You are viewing a plain text version of this content. The canonical link for it is here.
Posted to issues@spark.apache.org by "Ruslan Dautkhanov (JIRA)" <ji...@apache.org> on 2018/09/11 19:00:02 UTC

[jira] [Comment Edited] (SPARK-25164) Parquet reader builds entire list of columns once for each column

    [ https://issues.apache.org/jira/browse/SPARK-25164?page=com.atlassian.jira.plugin.system.issuetabpanels:comment-tabpanel&focusedCommentId=16611089#comment-16611089 ] 

Ruslan Dautkhanov edited comment on SPARK-25164 at 9/11/18 7:00 PM:
--------------------------------------------------------------------

Thanks [~bersprockets]

Very good find ! Thanks.

As described in SPARK-24316, "even simple queries of fetching 70k rows takes 20 minutes". 

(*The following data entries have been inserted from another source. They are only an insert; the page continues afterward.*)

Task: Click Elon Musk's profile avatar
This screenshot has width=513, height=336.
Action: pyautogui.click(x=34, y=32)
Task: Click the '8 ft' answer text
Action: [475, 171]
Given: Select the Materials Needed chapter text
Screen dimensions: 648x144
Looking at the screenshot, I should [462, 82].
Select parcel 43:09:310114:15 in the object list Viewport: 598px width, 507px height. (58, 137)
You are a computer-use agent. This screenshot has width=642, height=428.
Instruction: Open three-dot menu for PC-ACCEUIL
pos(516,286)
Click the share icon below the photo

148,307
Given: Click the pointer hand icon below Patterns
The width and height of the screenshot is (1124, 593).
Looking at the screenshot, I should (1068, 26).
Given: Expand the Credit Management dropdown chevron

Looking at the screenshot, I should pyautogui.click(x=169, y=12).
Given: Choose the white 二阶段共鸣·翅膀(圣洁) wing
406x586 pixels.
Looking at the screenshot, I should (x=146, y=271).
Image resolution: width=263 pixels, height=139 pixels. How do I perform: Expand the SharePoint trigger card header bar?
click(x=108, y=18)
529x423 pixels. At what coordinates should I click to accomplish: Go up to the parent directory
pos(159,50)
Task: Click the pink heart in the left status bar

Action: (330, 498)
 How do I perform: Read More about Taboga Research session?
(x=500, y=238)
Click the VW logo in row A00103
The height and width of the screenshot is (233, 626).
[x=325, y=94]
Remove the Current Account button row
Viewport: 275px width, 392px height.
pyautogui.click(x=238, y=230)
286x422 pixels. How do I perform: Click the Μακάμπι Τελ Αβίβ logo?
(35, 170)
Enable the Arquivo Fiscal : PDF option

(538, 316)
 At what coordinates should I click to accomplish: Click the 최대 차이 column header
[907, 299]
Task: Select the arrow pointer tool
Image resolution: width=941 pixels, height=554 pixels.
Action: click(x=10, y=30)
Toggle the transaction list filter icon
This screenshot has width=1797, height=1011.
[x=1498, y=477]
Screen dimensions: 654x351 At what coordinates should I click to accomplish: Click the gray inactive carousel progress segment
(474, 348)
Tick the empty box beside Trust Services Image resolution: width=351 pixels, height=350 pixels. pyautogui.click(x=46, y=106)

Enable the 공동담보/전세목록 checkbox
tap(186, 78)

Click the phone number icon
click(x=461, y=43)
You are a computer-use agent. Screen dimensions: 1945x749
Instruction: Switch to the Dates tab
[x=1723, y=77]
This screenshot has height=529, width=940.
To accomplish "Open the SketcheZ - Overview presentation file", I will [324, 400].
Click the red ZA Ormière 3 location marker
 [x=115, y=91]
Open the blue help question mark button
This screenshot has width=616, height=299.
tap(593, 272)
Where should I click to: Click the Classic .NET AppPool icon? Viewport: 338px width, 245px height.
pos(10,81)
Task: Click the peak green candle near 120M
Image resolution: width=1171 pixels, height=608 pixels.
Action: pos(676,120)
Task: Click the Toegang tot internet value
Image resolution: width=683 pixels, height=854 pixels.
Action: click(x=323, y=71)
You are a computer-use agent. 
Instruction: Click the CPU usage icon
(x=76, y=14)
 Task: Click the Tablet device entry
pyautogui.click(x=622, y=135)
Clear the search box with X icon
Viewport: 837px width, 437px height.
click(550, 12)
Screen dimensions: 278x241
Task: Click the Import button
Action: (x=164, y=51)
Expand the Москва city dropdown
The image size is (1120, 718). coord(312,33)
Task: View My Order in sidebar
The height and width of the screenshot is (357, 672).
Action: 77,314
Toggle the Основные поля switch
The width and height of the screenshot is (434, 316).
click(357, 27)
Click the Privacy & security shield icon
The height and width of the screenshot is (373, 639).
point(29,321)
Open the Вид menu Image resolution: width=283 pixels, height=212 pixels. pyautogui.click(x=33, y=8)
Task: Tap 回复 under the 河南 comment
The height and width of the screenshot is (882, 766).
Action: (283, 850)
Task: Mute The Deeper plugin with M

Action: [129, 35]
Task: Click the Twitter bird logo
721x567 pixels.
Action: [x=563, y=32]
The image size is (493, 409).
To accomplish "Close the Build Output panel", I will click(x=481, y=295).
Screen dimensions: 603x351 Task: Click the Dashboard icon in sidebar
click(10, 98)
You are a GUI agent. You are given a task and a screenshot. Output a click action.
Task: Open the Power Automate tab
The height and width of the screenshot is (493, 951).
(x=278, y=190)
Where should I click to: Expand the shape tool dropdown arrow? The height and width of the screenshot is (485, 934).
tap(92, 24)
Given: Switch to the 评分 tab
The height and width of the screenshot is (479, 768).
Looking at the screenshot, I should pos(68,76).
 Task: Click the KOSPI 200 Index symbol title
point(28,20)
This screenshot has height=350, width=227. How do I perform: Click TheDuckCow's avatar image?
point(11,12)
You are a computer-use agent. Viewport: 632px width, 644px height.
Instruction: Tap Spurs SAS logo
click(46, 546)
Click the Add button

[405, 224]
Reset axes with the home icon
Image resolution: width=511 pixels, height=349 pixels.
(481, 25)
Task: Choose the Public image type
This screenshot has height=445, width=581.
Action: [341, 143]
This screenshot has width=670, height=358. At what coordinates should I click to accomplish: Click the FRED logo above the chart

This PR-22188 gives 21-44% improvement, reducing total runtime to 11-16 minutes.

It seems *reading 70k rows for over 10 minutes* with multiple executors is still quite slow. 

Do you think there might be other issue? So it seems time complexity of reading parquet files is O(num_columns * num_parquet_files)?
 Is there is any way to optimize this further?

Thanks.

 


was (Author: tagar):
Thanks [~bersprockets]

Very good find ! Thanks.

As described in SPARK-24316, "even simple queries of fetching 70k rows takes 20 minutes". 

This PR-22188 gives 21-44% improvement, reducing total runtime to 11-16 minutes.

It seems *saving 70k rows for over 10 minutes* with multiple executors is still quite slow. 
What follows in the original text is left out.